[[ SUPPLIED RECORDS open ]]
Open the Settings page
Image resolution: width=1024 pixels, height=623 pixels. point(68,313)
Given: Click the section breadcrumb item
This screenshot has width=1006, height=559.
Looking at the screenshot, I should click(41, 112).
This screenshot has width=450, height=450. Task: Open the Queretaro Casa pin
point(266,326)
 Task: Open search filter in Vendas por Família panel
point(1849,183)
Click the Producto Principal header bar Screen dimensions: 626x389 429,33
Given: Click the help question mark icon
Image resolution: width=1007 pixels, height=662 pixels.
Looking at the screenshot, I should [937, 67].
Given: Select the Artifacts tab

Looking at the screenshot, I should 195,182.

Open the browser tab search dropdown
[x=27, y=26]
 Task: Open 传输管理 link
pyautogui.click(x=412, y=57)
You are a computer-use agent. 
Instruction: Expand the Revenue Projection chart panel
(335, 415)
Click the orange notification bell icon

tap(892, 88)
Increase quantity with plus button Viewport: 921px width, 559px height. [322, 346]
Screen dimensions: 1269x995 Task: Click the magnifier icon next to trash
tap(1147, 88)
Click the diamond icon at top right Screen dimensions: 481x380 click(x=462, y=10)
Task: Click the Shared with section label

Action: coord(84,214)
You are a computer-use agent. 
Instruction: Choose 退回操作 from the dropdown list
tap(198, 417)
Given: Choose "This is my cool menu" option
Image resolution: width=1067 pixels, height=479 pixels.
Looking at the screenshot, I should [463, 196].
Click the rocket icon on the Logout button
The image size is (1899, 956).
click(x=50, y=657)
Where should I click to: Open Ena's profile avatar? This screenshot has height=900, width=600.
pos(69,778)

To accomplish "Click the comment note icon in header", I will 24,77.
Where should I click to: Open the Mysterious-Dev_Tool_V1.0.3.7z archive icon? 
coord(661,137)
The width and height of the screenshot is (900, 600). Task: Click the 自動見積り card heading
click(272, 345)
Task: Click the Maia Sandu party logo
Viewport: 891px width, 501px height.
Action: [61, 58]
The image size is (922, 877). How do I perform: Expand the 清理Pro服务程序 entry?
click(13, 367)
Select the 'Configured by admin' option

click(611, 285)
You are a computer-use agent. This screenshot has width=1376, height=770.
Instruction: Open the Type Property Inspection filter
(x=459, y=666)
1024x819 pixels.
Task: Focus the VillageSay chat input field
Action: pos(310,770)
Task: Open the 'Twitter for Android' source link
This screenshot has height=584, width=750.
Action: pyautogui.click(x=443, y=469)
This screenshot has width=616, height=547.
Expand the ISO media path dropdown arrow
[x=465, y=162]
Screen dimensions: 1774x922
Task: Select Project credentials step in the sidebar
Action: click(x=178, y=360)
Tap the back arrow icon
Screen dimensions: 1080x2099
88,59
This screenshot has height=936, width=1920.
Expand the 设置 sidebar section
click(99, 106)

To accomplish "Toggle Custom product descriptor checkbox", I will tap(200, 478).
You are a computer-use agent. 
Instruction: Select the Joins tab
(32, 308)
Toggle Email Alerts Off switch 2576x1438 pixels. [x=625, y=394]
[[ SUPPLIED RECORDS closed ]]
The expected output is each line of the records above that includes the word "header".

» **RESULT FOR THIS EXERCISE**
Click the Producto Principal header bar Screen dimensions: 626x389 429,33
To accomplish "Click the comment note icon in header", I will 24,77.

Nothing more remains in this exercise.